His appearances are especially urgent as the nation seems set to fall short of President Joe Biden's goal of having 70 percent of American adults at least partially vaccinated by the July 4 holiday.

2. He says Harris isn't "driven" by political pressure

Harris has been criticized for not visiting the U.S. southern border earlier in the immigrant crisis. But Emhoff said her actions were not influenced by such pressure.

"Kamala Harris is not driven by any political issues or political pressure," Emhoff said. "She's really just doing what the right thing is to do for this very important job that the president entrusted her with."

3. He considers attacks on his wife just "what she signed up for"
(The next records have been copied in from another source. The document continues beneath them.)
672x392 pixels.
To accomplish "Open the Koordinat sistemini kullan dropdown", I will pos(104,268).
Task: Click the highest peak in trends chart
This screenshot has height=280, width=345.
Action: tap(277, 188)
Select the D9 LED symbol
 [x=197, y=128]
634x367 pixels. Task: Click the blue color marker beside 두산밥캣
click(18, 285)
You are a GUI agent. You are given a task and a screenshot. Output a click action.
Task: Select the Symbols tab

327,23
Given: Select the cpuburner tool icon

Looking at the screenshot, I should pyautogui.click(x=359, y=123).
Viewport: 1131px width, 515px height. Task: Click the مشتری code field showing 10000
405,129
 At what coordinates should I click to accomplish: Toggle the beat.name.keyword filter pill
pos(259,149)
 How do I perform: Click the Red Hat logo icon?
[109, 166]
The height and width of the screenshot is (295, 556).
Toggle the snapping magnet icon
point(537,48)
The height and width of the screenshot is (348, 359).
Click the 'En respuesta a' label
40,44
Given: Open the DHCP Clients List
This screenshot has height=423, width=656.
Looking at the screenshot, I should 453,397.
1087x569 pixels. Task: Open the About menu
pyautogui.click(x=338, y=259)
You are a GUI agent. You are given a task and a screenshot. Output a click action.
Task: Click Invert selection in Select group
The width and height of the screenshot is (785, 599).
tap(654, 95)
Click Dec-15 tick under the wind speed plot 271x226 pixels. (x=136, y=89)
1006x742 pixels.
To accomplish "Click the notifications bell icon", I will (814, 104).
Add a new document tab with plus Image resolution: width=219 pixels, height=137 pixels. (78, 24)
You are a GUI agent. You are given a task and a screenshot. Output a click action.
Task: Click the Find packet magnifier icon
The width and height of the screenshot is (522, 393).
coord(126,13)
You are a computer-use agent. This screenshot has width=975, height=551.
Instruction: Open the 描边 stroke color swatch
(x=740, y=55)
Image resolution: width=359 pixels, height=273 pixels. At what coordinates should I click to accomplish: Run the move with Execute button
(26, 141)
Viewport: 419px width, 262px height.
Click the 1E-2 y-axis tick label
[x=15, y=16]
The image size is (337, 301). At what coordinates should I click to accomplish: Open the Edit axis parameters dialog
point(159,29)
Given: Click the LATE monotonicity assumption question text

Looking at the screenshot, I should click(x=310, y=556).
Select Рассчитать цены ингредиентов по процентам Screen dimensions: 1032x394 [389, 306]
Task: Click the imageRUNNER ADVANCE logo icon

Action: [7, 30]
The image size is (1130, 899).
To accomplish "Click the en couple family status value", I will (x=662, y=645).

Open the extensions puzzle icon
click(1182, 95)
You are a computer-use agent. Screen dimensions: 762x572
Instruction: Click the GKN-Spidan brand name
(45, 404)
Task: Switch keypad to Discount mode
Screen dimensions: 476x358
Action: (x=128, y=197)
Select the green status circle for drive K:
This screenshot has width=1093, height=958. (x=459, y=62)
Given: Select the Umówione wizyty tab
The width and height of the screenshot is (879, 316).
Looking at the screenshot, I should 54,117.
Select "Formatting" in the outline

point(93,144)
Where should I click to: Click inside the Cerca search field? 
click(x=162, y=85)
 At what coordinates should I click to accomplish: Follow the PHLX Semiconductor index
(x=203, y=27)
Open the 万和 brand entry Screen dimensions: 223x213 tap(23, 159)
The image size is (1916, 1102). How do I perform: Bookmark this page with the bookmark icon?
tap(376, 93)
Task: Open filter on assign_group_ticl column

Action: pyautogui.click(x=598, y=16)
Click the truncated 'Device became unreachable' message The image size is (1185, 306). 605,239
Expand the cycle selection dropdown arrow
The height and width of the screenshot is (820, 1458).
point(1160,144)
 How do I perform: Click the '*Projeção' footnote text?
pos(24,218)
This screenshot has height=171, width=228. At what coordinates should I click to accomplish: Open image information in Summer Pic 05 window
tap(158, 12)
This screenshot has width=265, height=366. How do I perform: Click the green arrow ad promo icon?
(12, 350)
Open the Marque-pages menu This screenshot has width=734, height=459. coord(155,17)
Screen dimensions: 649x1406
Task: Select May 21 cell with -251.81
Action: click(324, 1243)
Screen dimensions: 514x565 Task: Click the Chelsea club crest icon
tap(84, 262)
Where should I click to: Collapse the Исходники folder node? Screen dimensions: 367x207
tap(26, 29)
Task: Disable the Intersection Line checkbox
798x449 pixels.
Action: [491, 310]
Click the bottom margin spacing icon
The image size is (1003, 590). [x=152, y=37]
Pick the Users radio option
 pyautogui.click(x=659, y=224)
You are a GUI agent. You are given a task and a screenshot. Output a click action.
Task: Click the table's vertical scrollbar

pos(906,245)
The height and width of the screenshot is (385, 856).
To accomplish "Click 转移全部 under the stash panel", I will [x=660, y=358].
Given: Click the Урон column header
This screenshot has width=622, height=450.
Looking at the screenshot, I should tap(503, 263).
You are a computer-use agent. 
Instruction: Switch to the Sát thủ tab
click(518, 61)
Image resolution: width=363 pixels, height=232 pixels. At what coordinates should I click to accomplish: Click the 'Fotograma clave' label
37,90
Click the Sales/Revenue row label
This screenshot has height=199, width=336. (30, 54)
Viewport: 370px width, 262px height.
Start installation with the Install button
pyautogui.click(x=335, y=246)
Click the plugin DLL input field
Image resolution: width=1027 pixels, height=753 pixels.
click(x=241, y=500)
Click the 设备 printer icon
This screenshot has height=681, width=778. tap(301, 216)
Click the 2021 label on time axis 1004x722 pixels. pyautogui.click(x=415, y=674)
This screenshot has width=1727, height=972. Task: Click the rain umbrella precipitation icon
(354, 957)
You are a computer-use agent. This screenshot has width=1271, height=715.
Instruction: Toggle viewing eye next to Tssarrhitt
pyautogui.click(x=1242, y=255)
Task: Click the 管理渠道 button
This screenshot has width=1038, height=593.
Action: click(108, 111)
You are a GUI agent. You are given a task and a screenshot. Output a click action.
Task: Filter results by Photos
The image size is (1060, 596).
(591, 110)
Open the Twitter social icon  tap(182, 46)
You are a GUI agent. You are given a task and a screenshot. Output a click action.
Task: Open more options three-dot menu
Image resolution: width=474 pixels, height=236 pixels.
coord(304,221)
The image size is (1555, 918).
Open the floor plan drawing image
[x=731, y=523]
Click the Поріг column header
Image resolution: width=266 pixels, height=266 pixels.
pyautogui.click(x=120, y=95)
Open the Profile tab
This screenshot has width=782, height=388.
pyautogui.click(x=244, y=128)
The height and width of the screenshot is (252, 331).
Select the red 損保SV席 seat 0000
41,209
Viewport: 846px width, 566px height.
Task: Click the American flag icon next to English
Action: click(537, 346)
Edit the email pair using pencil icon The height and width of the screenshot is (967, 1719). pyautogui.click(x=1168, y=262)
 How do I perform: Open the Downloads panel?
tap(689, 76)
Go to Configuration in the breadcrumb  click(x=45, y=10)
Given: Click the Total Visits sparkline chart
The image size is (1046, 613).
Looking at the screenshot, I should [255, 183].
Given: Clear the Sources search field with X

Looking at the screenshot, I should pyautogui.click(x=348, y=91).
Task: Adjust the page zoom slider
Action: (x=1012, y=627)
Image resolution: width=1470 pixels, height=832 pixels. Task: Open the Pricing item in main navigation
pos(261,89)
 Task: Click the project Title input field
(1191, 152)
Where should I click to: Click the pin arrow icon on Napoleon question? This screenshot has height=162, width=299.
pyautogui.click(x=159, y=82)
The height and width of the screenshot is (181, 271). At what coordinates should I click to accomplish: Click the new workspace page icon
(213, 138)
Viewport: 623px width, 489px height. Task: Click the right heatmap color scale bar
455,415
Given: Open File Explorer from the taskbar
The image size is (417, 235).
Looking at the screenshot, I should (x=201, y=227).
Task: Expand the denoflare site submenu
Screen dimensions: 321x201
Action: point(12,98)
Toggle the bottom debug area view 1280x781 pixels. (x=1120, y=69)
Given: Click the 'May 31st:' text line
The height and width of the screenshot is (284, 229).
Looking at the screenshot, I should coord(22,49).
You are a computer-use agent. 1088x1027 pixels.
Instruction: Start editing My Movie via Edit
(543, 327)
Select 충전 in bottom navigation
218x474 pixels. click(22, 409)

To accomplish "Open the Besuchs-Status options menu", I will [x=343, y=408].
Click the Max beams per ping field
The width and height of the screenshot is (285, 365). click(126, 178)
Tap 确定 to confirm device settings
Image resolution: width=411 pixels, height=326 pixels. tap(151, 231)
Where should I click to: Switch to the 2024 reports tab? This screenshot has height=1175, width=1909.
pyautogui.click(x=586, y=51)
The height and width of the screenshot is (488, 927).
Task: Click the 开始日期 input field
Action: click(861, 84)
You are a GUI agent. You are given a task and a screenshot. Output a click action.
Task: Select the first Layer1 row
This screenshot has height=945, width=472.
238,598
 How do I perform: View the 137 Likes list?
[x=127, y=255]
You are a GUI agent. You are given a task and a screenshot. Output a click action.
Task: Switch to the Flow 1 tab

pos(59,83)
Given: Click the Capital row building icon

Conservatives, including former President Donald Trump, have widely criticized the Democratic vice president as a leftist radical who succumbs to political pressure. When asked how it feels to see his wife attacked like that, Emhoff said he considers it part of the office she ran for.

"No one wants to see anyone they love attacked or criticized," he said, "but that's part of what she signed up for in this life of public service. It's part of the territory and for her. If you could see what I see behind the scenes, she just focuses on the work, working hard and getting it done for the American people."

4. He thinks she's "probably" treated differently for her gender and race

Harris achieved two firsts by becoming the first woman and the first non-white vice president. NBC interviewer Peter Alexander asked whether Emhoff thinks she's treated differently for these two traits.

"Probably," he answered, "but so what? I mean, she has faced challenges as a groundbreaker her whole career. I think she said, 'At times, you know, when you're breaking barriers there's breaking involved, and breaking means you might get cut sometimes.' But that's OK. It's worth it because she's leaving a path for others."

5. He thinks it's "manly" to support his wife's ambitions

Emhoff ended his career as a successful entertainment attorney in order to support his wife's political ambitions. Alexander asked him, "What message do you hope that your experience sends to other men?"

"Men have to step up and step up for the people that they love, and actually show it," Emhoff said. "It's manly to love and care about others."

But when asked if Harris has ever expressed interest in running for president again, Emhoff said, "We've spent zero seconds talking about that. We're just so focused on the task at hand."

Newsweek has contacted Harris' office for comment.